R v C – Case Summary

R v C

Court of Appeal

Citations: [2012] EWCA Crim 2034


The complainant was the defendant’s stepdaughter. When she was around 5 years old, the defendant began sexually abusing her. The abuse lasted over twenty years before the complainant went to the police. the defendant told police that he had only begun a sexual relationship with the girl when she turned 16 (the legal age of consent). He claimed that all subsequent activity had been consensual.

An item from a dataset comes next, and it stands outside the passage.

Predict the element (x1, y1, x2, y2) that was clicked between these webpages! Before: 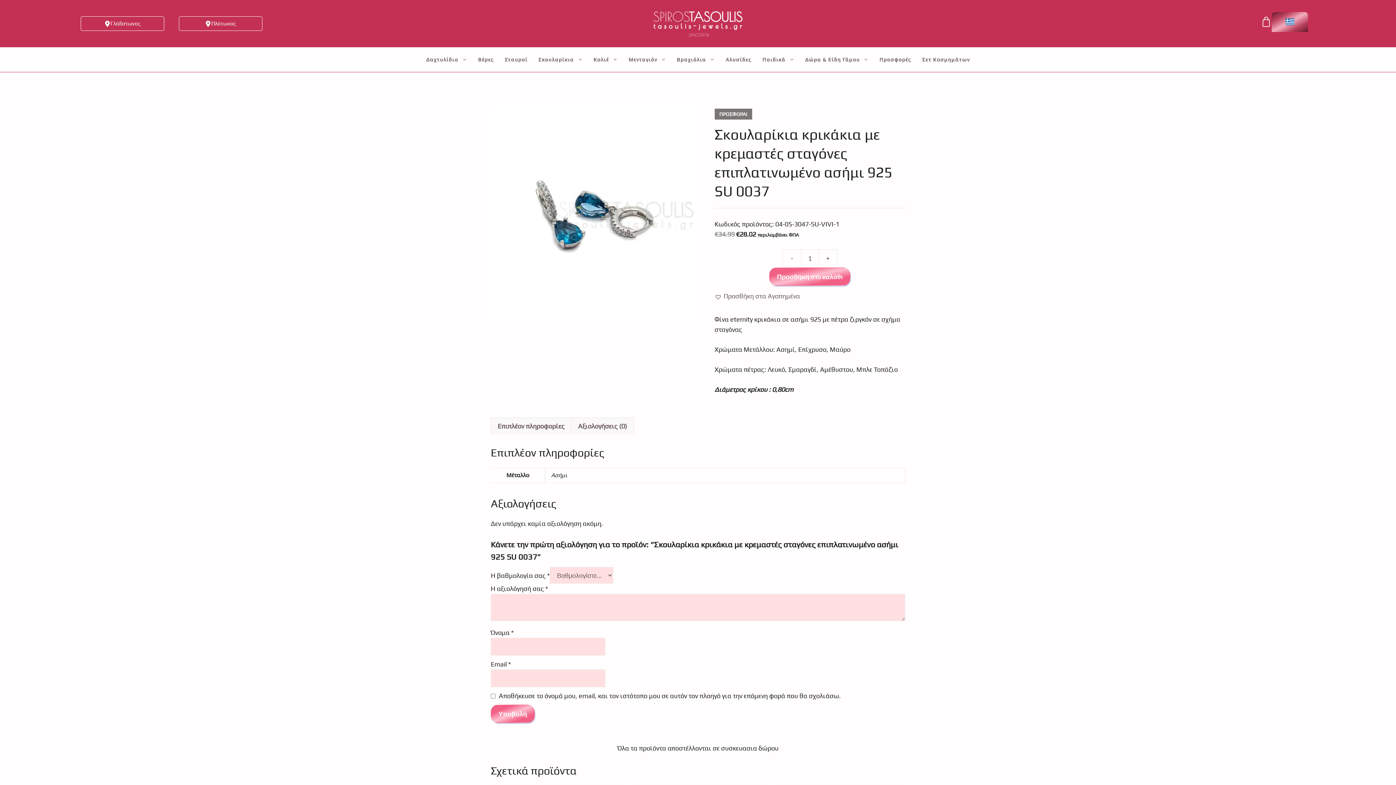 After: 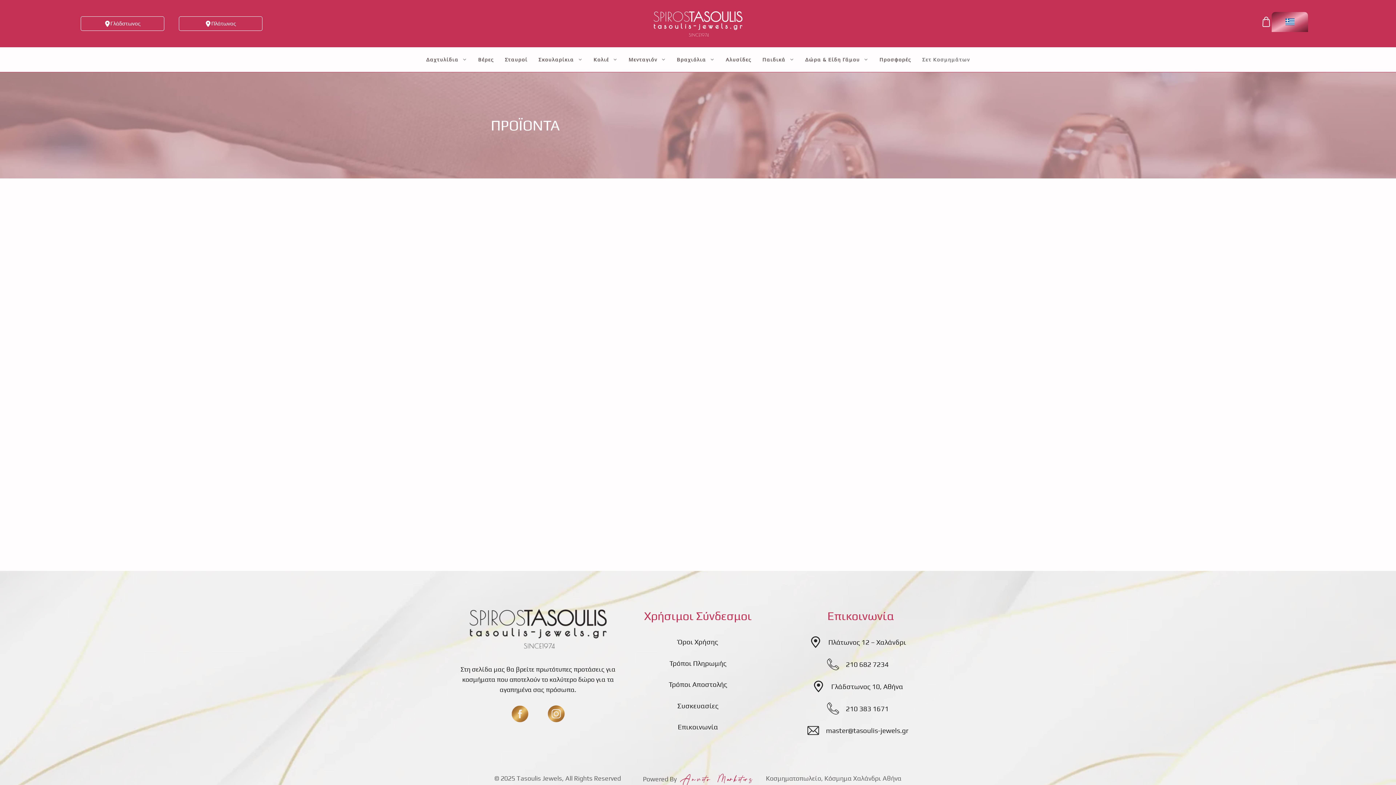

There was photographic, film and text message evidence that after the age of 16, the complainant initiated or welcomed sexual activity with the defendant. This included sexual pictures where she was smiling, or graphic text messages sent to the defendant. However, there was also evidence that the complainant tried to avoid the defendant and that the defendant sent her threatening messages and stalked her at university. The complainant also testified that the defendant was generally domineering, controlling and violent. She stated that she initiated or appeared to welcome sexual activity because she was afraid of what he would do if she did not.

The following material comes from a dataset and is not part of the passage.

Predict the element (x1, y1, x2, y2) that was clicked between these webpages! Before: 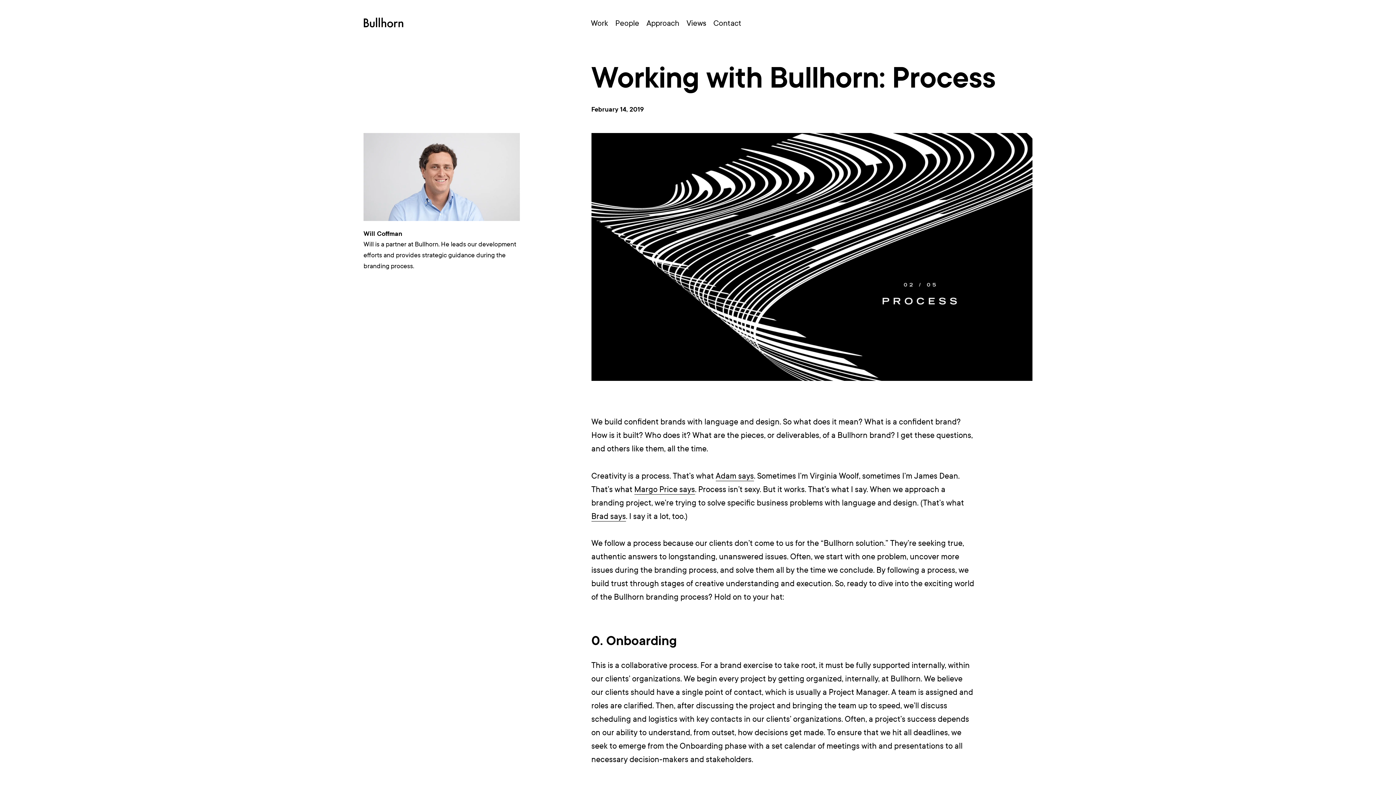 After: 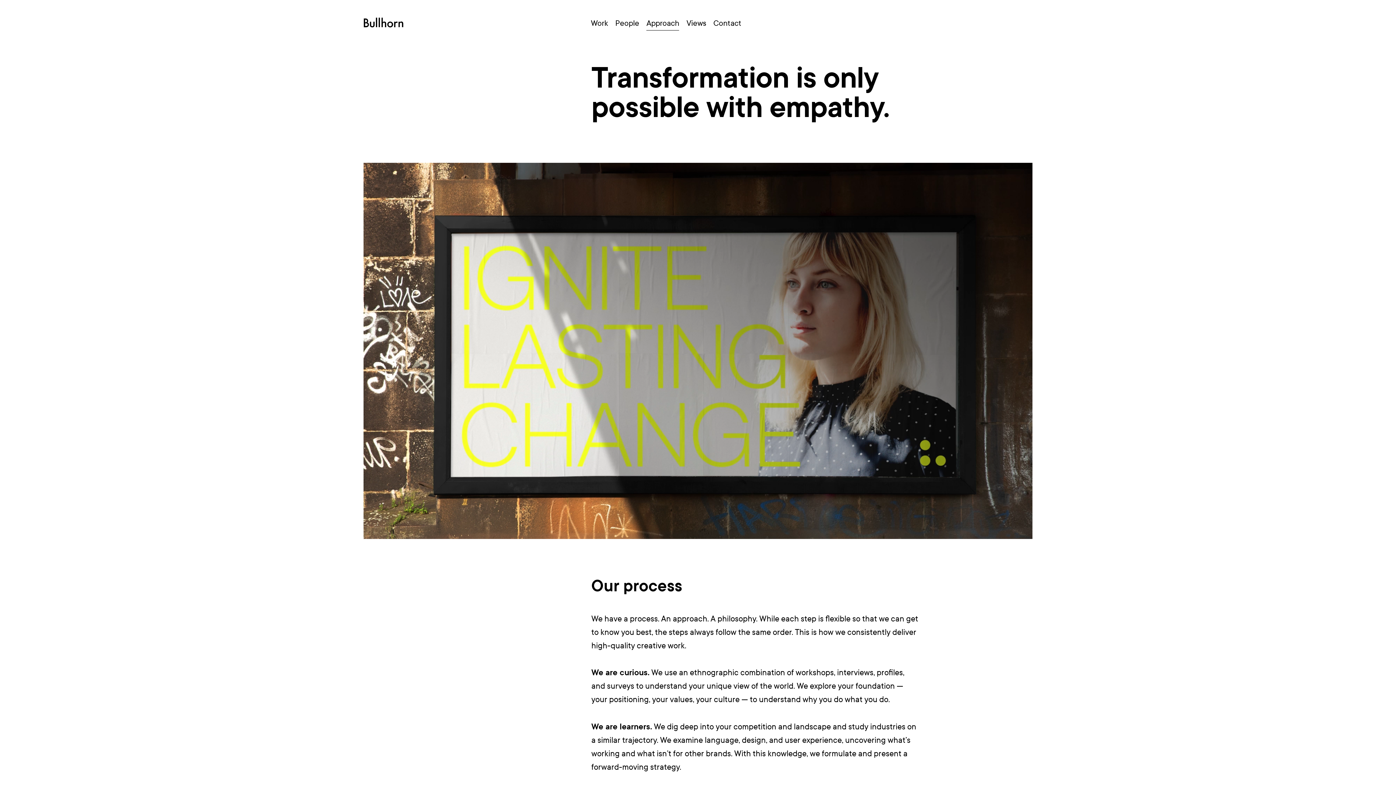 Action: bbox: (646, 17, 679, 30) label: Approach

The jury did not believe that their relationship only began after she turned 16, and convicted him of a number of sexual offences. Half of these related to offences committed before the girl turned 16, while the other half related to incidents which took place afterwards. The defendant appealed his conviction for those offences which took place after the complainant turned 16. He argued that the girl was consenting, and so those charges should have been withdrawn from the jury.

  1. Should the post-16 charges have been withdrawn from the jury?

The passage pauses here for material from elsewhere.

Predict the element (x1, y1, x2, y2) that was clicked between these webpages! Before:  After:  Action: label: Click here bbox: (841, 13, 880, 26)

The Court of Appeal upheld the convictions. The prolonged grooming and abuse cast doubt on the apparent consent evidenced by the texts, film and photograph. The defendant’s childhood abuse of the complainant clearly impacted on her as an adult. His continued dominance and control over her made clear that she was not giving real consent and that the defendant did not believe her consent was real.

This Case is Authority For…

Evidence of childhood abuse, control and coercion can provide evidence that the complainant does not consent to sex even if their behaviour at the time of the sexual encounter appears to show that they want sex.